The Indian economy is likely to grow at nearly 8 percent in the current fiscal, driven by robust private consumption, which has benefited from lower energy prices and higher real incomes, the PHD Chamber of Commerce said.
“Going ahead, growth in India is projected to notch up to 8 percent in 2016-17. Growth will continue to be driven by private consumption, which has benefited from lower energy prices and higher real incomes,” it said in a statement here.
“Further, with the revival of sentiment and pick-up in industrial activity, a recovery of private investment is expected to strengthen growth in the coming times,” it added.
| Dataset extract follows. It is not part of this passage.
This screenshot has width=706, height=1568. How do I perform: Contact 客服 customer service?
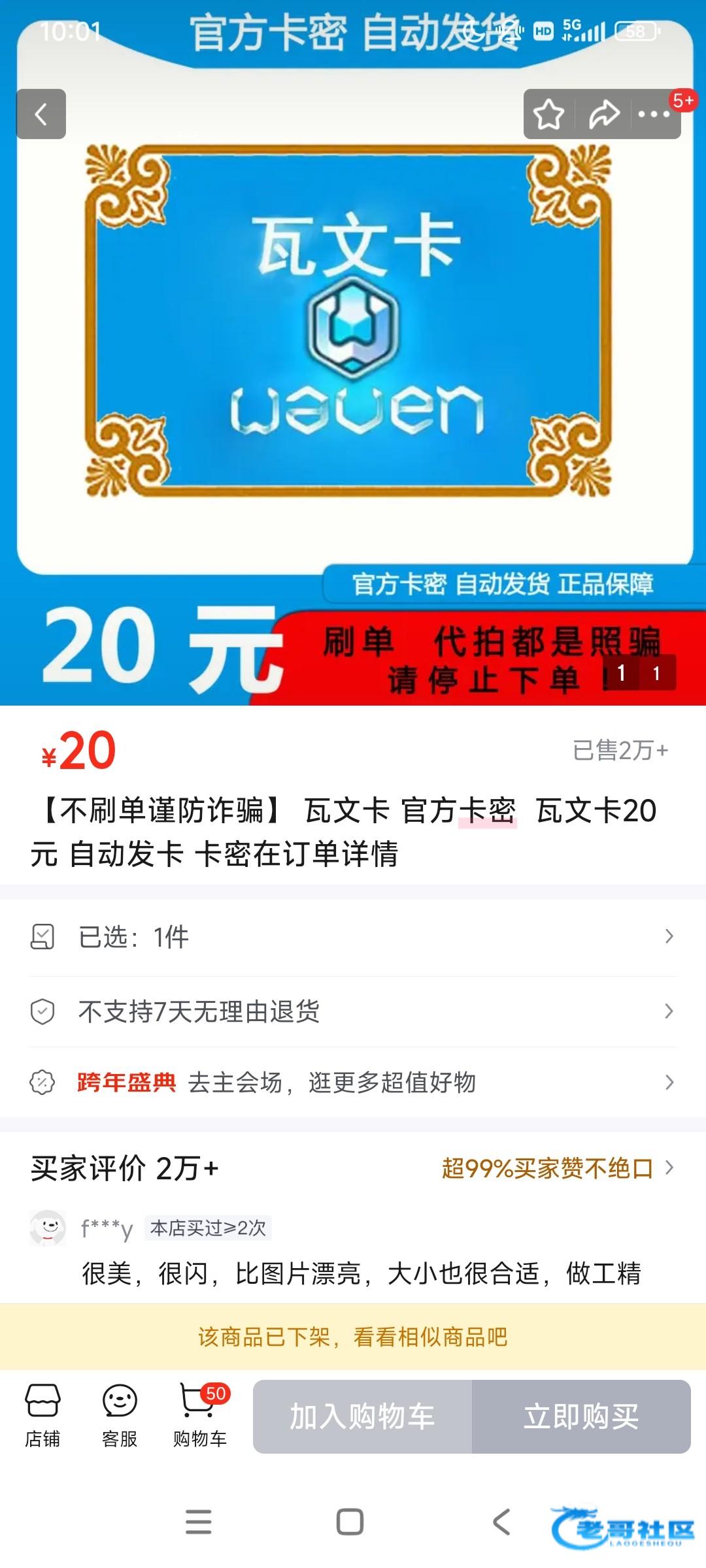pos(120,1416)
The chamber estimated that India’s gross domestic product (GDP) share as a global percentage had doubled from 1.43 percent in 2000 to 2.86 percent in 2015.
“India’s GDP stood at $477 billion in 2000 and increased to $2,091 billion in the year 2015, showing more than four-fold increase over a period of 15 years,” said PHD Chamber president Mahesh Gupta.
“The BRICS economies (Brazil, Russia, India, China and South Africa) also contributed a significant share in the world GDP which increased from 8.27 percent in 2000 to 22.53 percent in 2015,” he added.
Announcing the Reserve Bank of India’s first monetary policy statement of the fiscal earlier this month when he cut the key interest rate to 6.5 percent, RBI Governor Raghuram Rajan retained its GDP growth projection for 2016-17 at 7.6 percent.
“Given weak private investment in the face of low capacity utilisation, a reduction in the policy rate by 25 bps (basis points) will help strengthen activity and aid the government’s initiatives,” he had said.